Web design strategy articles

Build Your Website Around Its Primary Goal

According to recent statistics, over 90% of businesses online are losing money. While this is a disturbing trend, it's one that you can easily avoid in your own online business if you know what the problem is and how to correct it. So, what is almost always causing these businesses to lose money?

Failure to Build Their Website Around Its Primary Goal

But what does this mean? It means they won't focus on what they're really trying to sell to you. This is best explained with an example. Let's look at Netscape's website to illustrate this point.

A Bad Example

(This example will point out some things that Netscape is doing wrong with their website. In no way do I mean to imply that Netscape makes a bad product, only that they may need to rethink their website strategy.) Now, what is Netscape's overall goal? To make money, of course.
But that's too broad of a goal for a website. Instead, when determining your primary goal for your website, come up with something specific. For Netscape, their primary goal would probably be something like: "Encourage as many downloads as possible, and as much use as possible, of the Netscape web browser."
But when we visit their website at www.netscape.com, we find a plethora of choices, options, and places to visit, and almost none of them are related to their primary goal. In fact, their website is essentially a portal. The only vague reference to their browser we see is the "download" button found at the top of the page.
This is a classic example of a website built not around a company's primary goal, but a broad, vague goal. And it's no doubt that that's one of the reasons Netscape browsers aren't as widely used as Microsoft's. (Again, this is not a criticism of Netscape's product or a statement of Microsoft's superiority - only some observations about their website.)

A Good Example

While we're still learning much about building and improving our website and our clients' websites (the learning process should never end), we do know that we've done at least one thing right: we've built our site to be focused completely around our primary goal.
What is our primary goal? "Encourage small business owners to do one of the following: request a price quote for web design or marketing, sign up for web hosting, or subscribe to our free e-zine. Should be primarily focused on encouraging visitors to request a web design price quote." Visit our site at www.sybren.net to see how we've accomplished this goal.

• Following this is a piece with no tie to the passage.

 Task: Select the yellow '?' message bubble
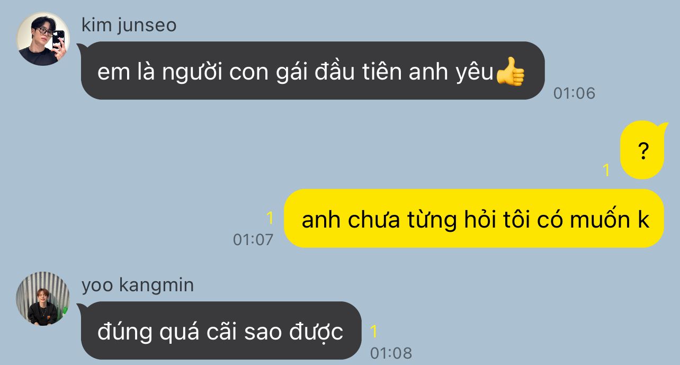[642, 150]
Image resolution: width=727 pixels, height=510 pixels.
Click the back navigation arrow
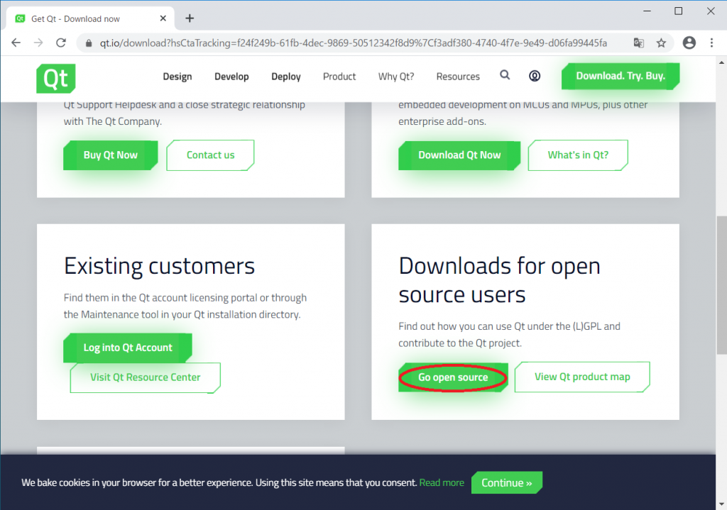[x=16, y=43]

How to Build Your Site Around Its Primary Goal

While focusing one's site on your primary goal may be good and well, you have to know how to accomplish such a feat in order for my advice to be effective. So, how do you focus your site?
The first place to start is determining your primary goal. Come up with something specific that your website should accomplish to reach your monetary goals. This primary goal should include your target market, what you want your visitors to do, and possibly how you want to get them to do it. See my primary goal for www.sybren.net for a good example.
Next, you'll want to simply build (or revise) your website with the following in mind throughout the process:
"Does this addition (or change, new theme or design, etc.) help my site accomplish its primary goal? If so, does it also take away from the primary goal in some way? And if it does, is the added value worth the detriment to the primary goal?"
Once you've put every part of your site through this iron-clad filter, your site will be refocused and far more effective than ever before. Good luck!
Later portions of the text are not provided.